Sim, porque quanto a isso os agrotóxicos foram, são e serão sempre inúteis no sentido de fazer com que a humanidade perceba que “[...] Nossos conhecimentos fizeram-nos céticos; nossa inteligência, empedernidos e cruéis. Pensamos em demasia e sentimos bem pouco. Mais do que máquinas, precisamos de humanidade. Mais do que inteligência, precisamos de afeição e doçura. Sem essas virtudes, a vida será de violência e tudo será perdido” (Charles Chaplin – O Grande Ditador).  

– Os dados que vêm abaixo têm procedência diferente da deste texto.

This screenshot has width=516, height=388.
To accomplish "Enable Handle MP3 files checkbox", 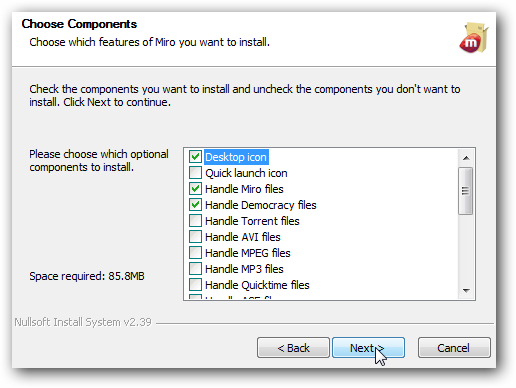I will pos(195,268).
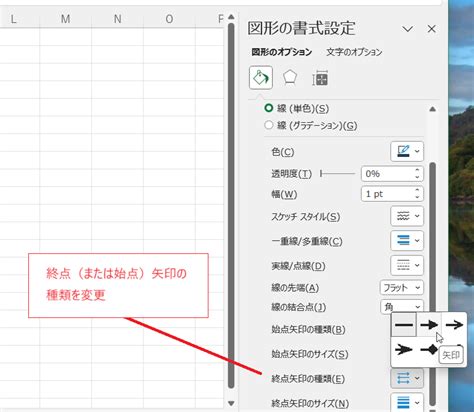Viewport: 474px width, 412px height.
Task: Choose the stealth arrow type
Action: [x=404, y=349]

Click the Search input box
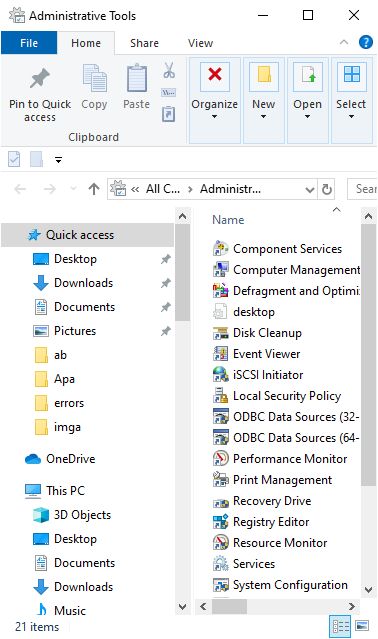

Portanto, não se esqueça da sua participação nessa tragédia. Como escreveu Henry David Thoreau, “Dá teu voto inteiro, não uma simples tira de papel, mas toda tua influência”. Pois é, quando se pensa que o ato de votar resume tudo, que não é mais necessário acompanhar, fiscalizar, cobrar o representante político-partidário, votações para a chamada Lei do Veneno, por exemplo, acontecem. Há uma carência inata de fazê-los se lembrar dos compromissos assumidos; afinal de contas, por menor que seja o poder em suas mãos ele é sempre capaz de lustrar o seu individualismo, a tal ponto de não conseguir fazê-los constrangidos ou arrependidos de agir em desfavor dos eleitores e do seu próprio país.